A view of Lake Geneva. New research shows that phosphorous-containing fertilizers may have permanently shifted the oxygen balance in Alpine lakes. Credit: Gustave Deghilage, CC BY-NC-ND 2.0
Source: Global Biogeochemical Cycles

Under normal conditions, plenty of oxygen can be found below the surface of lakes, rivers, and oceans. However, human activity since the 1950s appears to be wreaking havoc on underwater oxygen supply.

New research from Jenny et al. examined the oxygen levels in three lakes in the French Alps over the course of the past 11,500 years. Using sediment cores, which preserve a layer-by-layer history of the lakes’ environments, the team observed a sharp drop off in oxygen levels during the early 1950s. They attribute the decline to the phosphorus-containing compounds that gained popularity in agriculture around the same time. As rainwater washed phosphorus fertilizers and urban wastewaters into tributaries, the overall nutrient level in the lakes rose to unnaturally high levels, allowing bacteria and algae to flourish. As these creatures grew in number, they consumed the lake’s oxygen, depleting its supply.

The authors also observed something curious: The lakes remained hypoxic even after phosphorus usage was curtailed later in the 1960s and 1970s, suggesting that the balance had been permanently shifted, likely because of the change in the internal loads of organic matter and phosphorus. Temperature was not shown to have caused the regime shift to hypoxia in the lake but did change how much of the lake was affected by hypoxia: Increased temperatures increased the affected volume, whereas decreased temperatures and increased river flow into the lake shrank it.

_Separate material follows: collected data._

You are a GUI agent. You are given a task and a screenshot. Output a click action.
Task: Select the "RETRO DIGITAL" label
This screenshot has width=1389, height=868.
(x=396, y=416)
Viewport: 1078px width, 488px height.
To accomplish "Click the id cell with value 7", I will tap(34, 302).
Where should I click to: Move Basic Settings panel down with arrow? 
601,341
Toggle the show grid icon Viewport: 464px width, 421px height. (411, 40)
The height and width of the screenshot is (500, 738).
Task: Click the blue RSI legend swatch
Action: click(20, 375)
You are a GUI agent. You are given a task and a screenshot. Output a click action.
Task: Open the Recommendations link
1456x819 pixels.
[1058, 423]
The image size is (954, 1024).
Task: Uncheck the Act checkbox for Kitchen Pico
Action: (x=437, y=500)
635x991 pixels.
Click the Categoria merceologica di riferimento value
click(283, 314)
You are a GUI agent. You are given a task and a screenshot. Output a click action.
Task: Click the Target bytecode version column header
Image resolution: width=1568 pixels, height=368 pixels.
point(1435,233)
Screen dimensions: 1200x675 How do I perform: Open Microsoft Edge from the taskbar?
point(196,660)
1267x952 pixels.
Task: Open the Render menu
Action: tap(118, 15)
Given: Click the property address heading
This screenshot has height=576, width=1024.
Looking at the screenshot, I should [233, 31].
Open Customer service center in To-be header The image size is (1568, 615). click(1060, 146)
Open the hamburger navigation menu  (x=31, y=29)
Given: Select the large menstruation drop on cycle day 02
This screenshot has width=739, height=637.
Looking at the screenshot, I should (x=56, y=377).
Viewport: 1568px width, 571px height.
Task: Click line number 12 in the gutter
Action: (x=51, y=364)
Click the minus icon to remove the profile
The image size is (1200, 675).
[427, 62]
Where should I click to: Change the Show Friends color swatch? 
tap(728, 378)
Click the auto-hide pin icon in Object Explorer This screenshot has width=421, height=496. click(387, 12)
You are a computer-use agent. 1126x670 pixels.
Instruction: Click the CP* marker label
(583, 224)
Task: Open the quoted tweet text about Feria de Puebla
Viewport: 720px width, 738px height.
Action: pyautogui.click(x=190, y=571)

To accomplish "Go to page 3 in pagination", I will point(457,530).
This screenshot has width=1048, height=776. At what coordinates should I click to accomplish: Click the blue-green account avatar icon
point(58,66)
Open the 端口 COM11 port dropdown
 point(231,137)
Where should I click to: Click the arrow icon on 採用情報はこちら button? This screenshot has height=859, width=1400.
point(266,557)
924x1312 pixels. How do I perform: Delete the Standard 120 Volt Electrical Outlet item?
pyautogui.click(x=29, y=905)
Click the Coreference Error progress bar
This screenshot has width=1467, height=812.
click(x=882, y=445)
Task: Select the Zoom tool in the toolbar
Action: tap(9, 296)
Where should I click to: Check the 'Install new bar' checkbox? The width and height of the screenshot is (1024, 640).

Accordingly, the authors suggest that restoring the natural winter river flood regime now limited by dams could help correct the oxygen depletion and counteract the effects of global warming and phosphorus pollution. (Global Biogeochemical Cycles, doi:10.1002/2014GB004932, 2014)

—David Shultz, Freelance Writer

Citation: Shultz, D. (2015), Past phosphorus runoff causes present oxygen depletion in lakes, Eos, 96, doi:10.1029/2015EO032999. Published on 24 July 2015.